-------- Selected text --------

Difference between integral and a function

[kolleamm]

Online it says that the integral is the opposite of the derivative. So x^2 is the integral of 2x.

So if f(x) = x^2 , does that mean that the integral is just the function itself? Basically whatever f(x) equals?

Thanks in advance

 

[phinds]

Online it says that the integral is the opposite of the derivative. So x^2 is the integral of 2x.

No, the integral of 2x is x^2 + c. They are not exactly symmetric.

So if f(x) = x^2 , does that mean that the integral is just the function itself? Basically whatever f(x) equals?

No, for the reason just stated.

 

[Drakkith]

Both x² and 2x are functions, and they are different functions. The two are related through integration and differentiation, as explained by the first fundamental theorem of calculus.

To be clear, we should label the two functions differently:

F(x) = x²
f(x) = 2x

F(x) and f(x) are different functions, with f(x) being the derivative of F(x). Stated in math terminology, F'(x) = f(x) and ∫f(x)dx = F(x).

 

[fresh_42]

Online it says that the integral is the opposite of the derivative. So x^2 is the integral of 2x.

So if f(x) = x^2 , does that mean that the integral is just the function itself? Basically whatever f(x) equals?

Thanks in advance

You're question is a bit confusing. So let's start with a smooth function $f: \mathbb{R} \rightarrow \mathbb{R}$, e.g. $f(x)=x^2$.
(I picked smoothness here for reason of simplicity and it means mathematically basically the same as in ordinary language: no gaps or corners, pretty smooth.)

--------

▶ [Set problem a] Copy the part of the integrals forum thread starting with "Both x² and" and going on through "and ∫f(x)dx = F(x).".
The forum thread and the rows have nothing to do with each other.

-------- Supplied information --------

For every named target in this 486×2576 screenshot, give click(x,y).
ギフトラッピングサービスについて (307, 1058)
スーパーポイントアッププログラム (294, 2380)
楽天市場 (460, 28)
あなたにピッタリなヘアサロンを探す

--------

▶ [Set problem b] Write out all the rows again, switching "click" to "tap" and leaving everything else unchanged.

▶ [Task solution a]
Both x² and 2x are functions, and they are different functions. The two are related through integration and differentiation, as explained by the first fundamental theorem of calculus.

To be clear, we should label the two functions differently:

F(x) = x²
f(x) = 2x

F(x) and f(x) are different functions, with f(x) being the derivative of F(x). Stated in math terminology, F'(x) = f(x) and ∫f(x)dx = F(x).

▶ [Task solution b]
For every named target in this 486×2576 screenshot, give tap(x,y).
ギフトラッピングサービスについて (307, 1058)
スーパーポイントアッププログラム (294, 2380)
楽天市場 (460, 28)
あなたにピッタリなヘアサロンを探す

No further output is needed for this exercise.